Among the 28 solvers:
- 17 complete deterministic solvers
- 11 randomized solvers
in which 8 solvers are incomplete.
The solvers are written in C/C++, except one in JAVA.
* The 3 solvers running 'hors-concours' have been modified after the
bug-testing stage by their authors while were not found buggy by the competition
organizing committee.
List of competing solvers (no particular order)
Armin BIERE limmat (compl. det.)
Steven PRESTWICH saturn (incompl. rand.)
Fahiem BACCHUS 2clseq (compl. det.)
Marijn HEULE (Hans vanMAAREN, Mark DUFOUR, Joris vanZWIETEN) marchI,marchIse,marchII,marchIIse (compl. det.)
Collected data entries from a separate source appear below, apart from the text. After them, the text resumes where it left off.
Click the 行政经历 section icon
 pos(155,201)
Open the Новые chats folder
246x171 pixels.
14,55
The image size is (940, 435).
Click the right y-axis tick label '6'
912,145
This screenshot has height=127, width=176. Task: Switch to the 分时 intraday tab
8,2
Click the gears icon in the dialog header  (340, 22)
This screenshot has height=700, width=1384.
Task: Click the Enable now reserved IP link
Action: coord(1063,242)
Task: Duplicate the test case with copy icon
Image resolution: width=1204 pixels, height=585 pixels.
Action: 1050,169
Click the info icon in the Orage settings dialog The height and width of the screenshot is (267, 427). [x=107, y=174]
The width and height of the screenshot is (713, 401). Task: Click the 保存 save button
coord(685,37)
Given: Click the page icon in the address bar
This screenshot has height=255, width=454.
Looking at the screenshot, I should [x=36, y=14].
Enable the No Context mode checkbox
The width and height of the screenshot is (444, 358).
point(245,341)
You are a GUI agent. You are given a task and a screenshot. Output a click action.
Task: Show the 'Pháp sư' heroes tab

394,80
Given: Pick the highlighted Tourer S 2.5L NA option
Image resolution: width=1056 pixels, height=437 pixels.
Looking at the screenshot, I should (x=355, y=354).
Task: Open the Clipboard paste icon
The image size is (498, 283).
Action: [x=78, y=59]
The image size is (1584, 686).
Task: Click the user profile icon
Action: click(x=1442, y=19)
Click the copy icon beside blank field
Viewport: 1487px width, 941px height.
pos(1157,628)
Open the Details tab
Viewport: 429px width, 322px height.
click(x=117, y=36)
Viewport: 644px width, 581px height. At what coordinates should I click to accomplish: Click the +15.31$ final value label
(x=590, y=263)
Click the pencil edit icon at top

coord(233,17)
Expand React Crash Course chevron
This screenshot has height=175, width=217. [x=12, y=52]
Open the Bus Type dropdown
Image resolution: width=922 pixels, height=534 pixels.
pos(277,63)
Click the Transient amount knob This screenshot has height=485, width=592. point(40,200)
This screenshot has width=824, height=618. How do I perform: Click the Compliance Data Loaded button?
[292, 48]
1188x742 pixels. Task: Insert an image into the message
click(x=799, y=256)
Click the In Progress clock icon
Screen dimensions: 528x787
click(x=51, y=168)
Anatoly PLOTNIKOV (Stas BUSYGIN) blindsat (compl. det.)
Anton EREMEEV (Pavel BORISOVSKY) ga (incomp. rand.)
Eugene GOLDBERG (Yakov NOVIKOV) berkmin (comp. det.)
Edward HIRSCH (Arist KOJEVNIKOV) unitwalk (incomp. rand.)
Joao MARQUES-SILVA (Inês LYNCE) jquest (comp. rand)
Richard OSTROWSKI (Bertrand MAZURE, Lakhdar SAIS) lsat (comp. det.)
Bu DONGBO usat05,usat10 (incomp. rand.)
Hantao ZHANG sato (comp. rand.)
Armando TACCHELLA (Enrico GIUNCHIGLIA, Massimo MARATEA) simo (comp. rand.)
Oliver KULLMANN oksolver (comp. det.)
Benjamin WAH (Alan ZHE WU) dlmsat1,dlmsat2,dlmsat3 (incomp. rand.)
Allen VANGELDER rb2cl,modoc (comp. det.)
Lintao ZHANG (Sharad MALIK) chaff (comp. det.)
John KOLEN partsat (comp. det.)
Hors-concours:
Marijn HEULE (Hans vanMAAREN, Mark DUFOUR, Joris vanZWIETEN),marchIse-hc,marchII-hc,marchIIse-hc (compl. det.)
The competition
The competition started April 8, 2002 on a cluster of 30 Bi-Pentium III
(and not II as previously stated) 450 Mhz with 1Gb of RAM under Linux. Only
one processor is used for running the competition.
Each solver is given 40 minutes and 900Mb to solve an instance.
As soon as we have first results to be published, we'll made them available
on the web (using satex publishing framework).